**TASK REQUIREMENTS**: Word for word, print each record, dropping any image it holds.

Collection entries:
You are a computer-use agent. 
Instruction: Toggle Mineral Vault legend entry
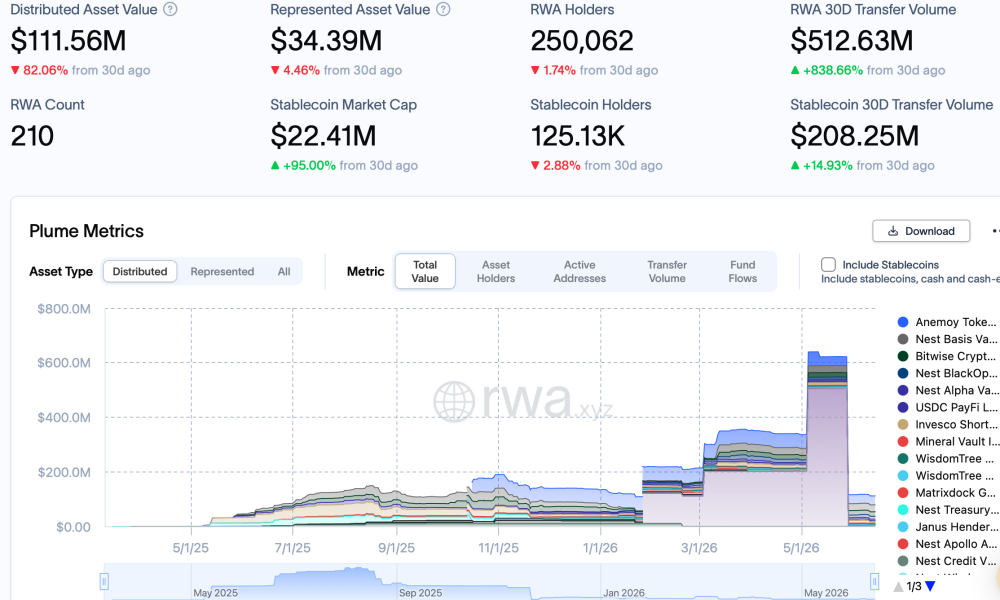click(x=947, y=441)
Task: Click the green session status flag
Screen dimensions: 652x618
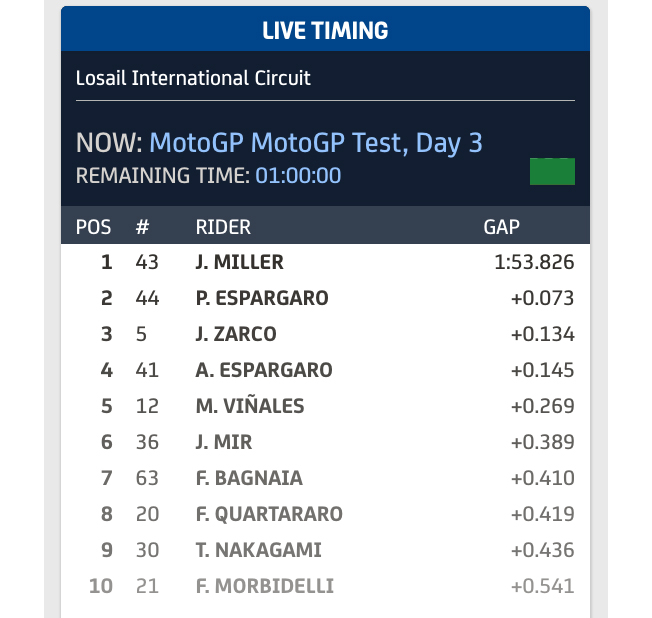Action: [x=552, y=171]
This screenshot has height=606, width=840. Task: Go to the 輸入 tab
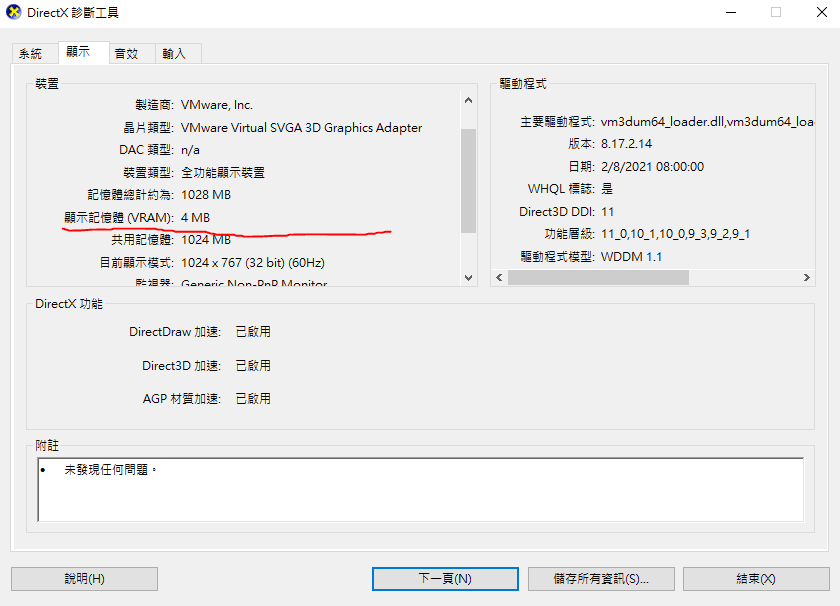174,54
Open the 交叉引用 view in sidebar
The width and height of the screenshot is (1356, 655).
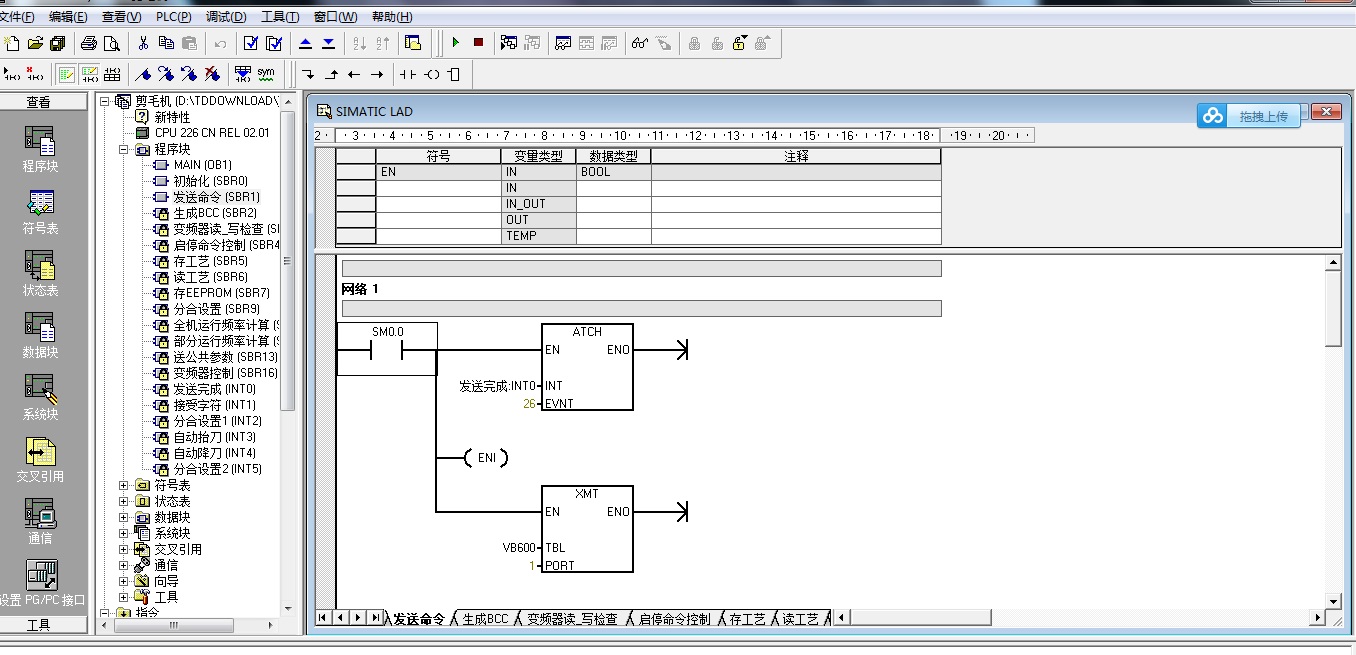(x=40, y=460)
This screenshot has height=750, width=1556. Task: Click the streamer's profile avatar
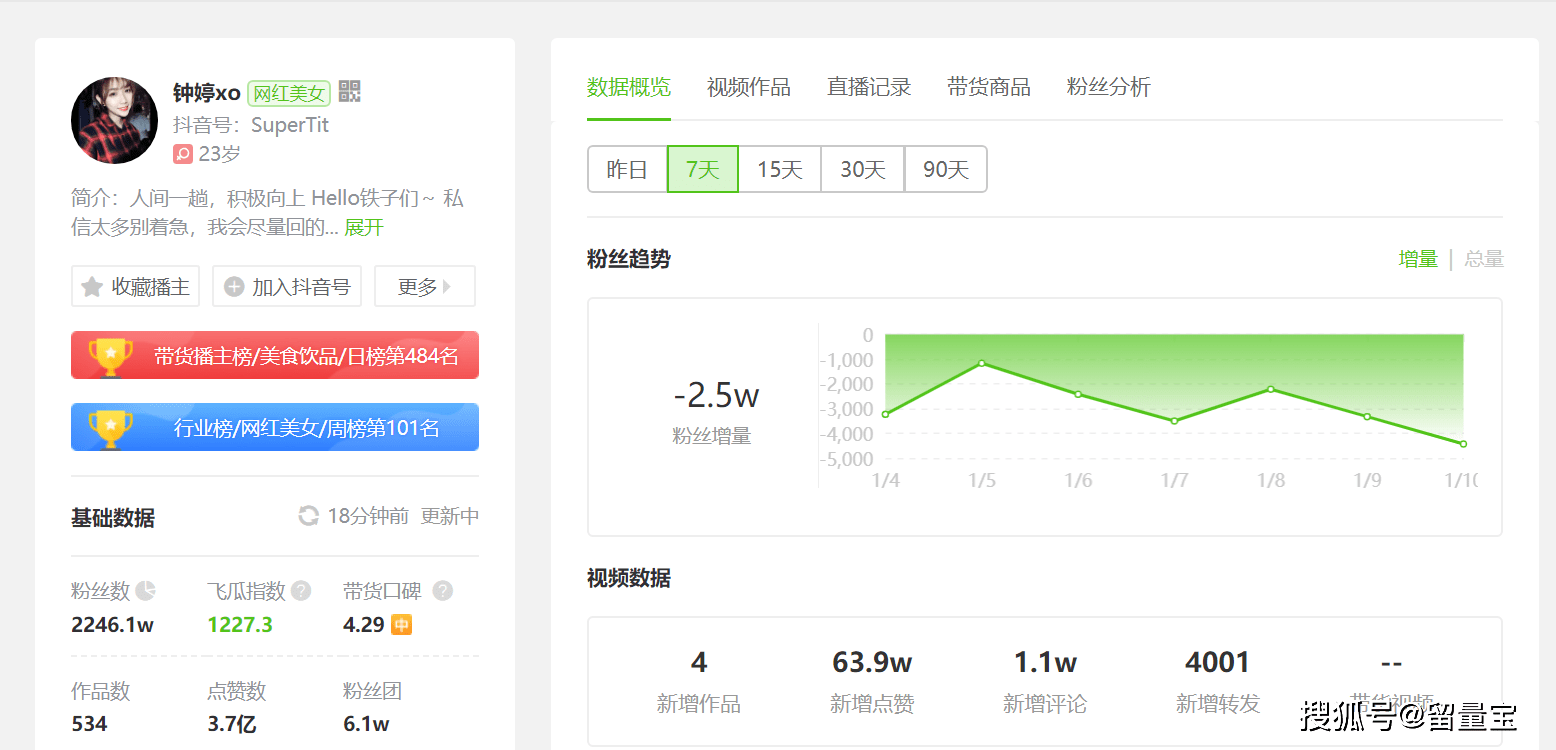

**SOLUTION TO THIS EXERCISE**:
You are a computer-use agent. 
Instruction: Toggle Mineral Vault legend entry
click(x=947, y=441)
Task: Click the green session status flag
Screen dimensions: 652x618
Action: [x=552, y=171]
This screenshot has height=606, width=840. Task: Go to the 輸入 tab
174,54
Open the 交叉引用 view in sidebar
The width and height of the screenshot is (1356, 655).
(x=40, y=460)
This screenshot has height=750, width=1556. Task: Click the streamer's profile avatar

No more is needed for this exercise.